Gowthami Somepalli, a Ph.D. student studying AI at the University of Maryland, said that research is being published so rapidly, it has become difficult for grad students to distinguish between fads and meaningful developments. That matters a lot, Somepalli said, because she has seen AI companies increasingly prioritize candidates with “extremely relevant experience.”
“A Ph.D. is generally quite an isolating and stressful experience, and a machine learning Ph.D. is particularly challenging due to the field’s rapid progression and the ‘publish or perish’ mentality,” Somepalli said. “It can be especially stressful when many students in your lab are publishing 4 papers while you’re publishing only 1 or 2 papers a year.”
Somepalli said that, after the first two years of her grad program, she stopped taking vacations because she felt guilty about stepping away before she’d published any studies.
“I constantly suffered from impostor syndrome during my Ph.D. and almost dropped out at the end of my first year,” Somepalli said.
The path forward
So what changes, if any, could foster a less punishing AI work environment?
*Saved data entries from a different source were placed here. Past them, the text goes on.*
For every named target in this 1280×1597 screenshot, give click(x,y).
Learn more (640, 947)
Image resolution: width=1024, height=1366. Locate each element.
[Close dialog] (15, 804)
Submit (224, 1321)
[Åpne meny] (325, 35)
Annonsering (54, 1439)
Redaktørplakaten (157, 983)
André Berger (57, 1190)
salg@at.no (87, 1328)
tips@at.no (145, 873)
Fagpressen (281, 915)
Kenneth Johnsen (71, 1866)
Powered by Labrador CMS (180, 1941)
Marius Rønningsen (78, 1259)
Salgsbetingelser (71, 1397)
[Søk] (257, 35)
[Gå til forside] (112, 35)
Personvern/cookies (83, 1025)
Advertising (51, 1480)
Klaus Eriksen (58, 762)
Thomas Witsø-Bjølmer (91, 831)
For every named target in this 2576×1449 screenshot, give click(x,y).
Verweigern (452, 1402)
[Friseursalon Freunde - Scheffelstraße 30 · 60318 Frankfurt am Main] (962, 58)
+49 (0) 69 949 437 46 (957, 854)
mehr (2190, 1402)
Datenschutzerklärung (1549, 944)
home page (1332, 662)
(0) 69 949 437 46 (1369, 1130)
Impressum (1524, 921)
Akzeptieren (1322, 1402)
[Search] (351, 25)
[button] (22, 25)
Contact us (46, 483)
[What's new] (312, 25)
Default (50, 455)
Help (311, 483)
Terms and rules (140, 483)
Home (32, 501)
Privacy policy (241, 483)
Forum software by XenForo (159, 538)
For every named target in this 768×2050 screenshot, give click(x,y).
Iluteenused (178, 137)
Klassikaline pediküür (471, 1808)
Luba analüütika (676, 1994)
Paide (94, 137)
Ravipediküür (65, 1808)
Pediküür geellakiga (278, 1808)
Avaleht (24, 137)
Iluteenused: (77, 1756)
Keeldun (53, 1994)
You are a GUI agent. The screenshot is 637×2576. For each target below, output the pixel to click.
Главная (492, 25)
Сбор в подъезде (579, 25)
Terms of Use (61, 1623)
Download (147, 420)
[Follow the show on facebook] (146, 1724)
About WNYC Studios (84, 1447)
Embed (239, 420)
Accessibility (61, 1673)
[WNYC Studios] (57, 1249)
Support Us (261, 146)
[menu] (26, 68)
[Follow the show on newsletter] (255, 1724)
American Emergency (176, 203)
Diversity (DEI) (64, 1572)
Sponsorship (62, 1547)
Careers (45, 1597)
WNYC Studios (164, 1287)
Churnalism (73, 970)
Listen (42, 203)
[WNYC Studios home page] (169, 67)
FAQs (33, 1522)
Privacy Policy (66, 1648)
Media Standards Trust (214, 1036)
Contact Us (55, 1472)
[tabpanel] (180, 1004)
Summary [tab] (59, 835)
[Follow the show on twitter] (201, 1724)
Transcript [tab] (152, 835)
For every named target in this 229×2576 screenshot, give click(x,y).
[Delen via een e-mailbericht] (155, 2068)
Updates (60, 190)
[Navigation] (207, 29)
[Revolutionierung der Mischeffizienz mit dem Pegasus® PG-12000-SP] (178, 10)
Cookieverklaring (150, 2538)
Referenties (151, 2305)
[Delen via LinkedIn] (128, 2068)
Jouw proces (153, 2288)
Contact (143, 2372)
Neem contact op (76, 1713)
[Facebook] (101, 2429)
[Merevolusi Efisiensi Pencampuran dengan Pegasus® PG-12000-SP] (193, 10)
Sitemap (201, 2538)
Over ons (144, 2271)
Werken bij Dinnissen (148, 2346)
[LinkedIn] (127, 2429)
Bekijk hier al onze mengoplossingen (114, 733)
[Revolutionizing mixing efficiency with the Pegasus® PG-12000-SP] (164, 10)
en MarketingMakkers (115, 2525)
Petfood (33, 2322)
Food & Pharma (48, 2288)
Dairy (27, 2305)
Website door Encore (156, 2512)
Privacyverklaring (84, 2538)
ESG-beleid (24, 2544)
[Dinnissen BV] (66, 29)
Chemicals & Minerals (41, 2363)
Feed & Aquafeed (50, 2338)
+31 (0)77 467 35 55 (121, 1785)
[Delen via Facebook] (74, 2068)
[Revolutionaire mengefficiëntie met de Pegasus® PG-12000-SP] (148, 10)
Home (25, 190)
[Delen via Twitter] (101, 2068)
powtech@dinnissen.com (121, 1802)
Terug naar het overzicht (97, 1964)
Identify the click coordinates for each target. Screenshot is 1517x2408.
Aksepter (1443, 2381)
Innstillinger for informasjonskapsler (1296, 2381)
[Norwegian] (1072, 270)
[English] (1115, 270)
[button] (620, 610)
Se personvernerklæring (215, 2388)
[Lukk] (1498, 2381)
It’s tough to imagine the pace of development slowing any — not with so much cash at stake.
Somepalli stressed small but impactful reform, like normalizing voicing one’s own challenges.
“One of the biggest problems […] is that no one openly discusses their struggles; everyone puts on a brave face,” she said. “I believe [people] might feel better if they could see that others are struggling, too.”
Bhaskar Bhatt, an AI consultant at professional services company EY, says the industry should work to build “robust support networks” to combat feelings of isolation.
“Promoting a culture that values work-life balance, where individuals can genuinely disconnect from their work, is essential,” Bhatt said. “Organizations should foster a culture that values mental well-being as much as innovation, with tangible policies like reasonable work hours, mental health days, and access to counseling services.”
Ofir Press, a postdoctoral student at Princeton, proposed fewer AI conferences and weeklong “pauses” on paper submissions so that researchers can take a break from tracking new work. And Raj Dabre, an AI researcher at the National Institute of Information and Communications Technology in Japan, said researchers should be reminded in gentle ways of what’s really important.
“We need to educate people from the beginning that AI is just work,” Dabre said, “and we need to focus on family, friends, and the more sublime things in life.”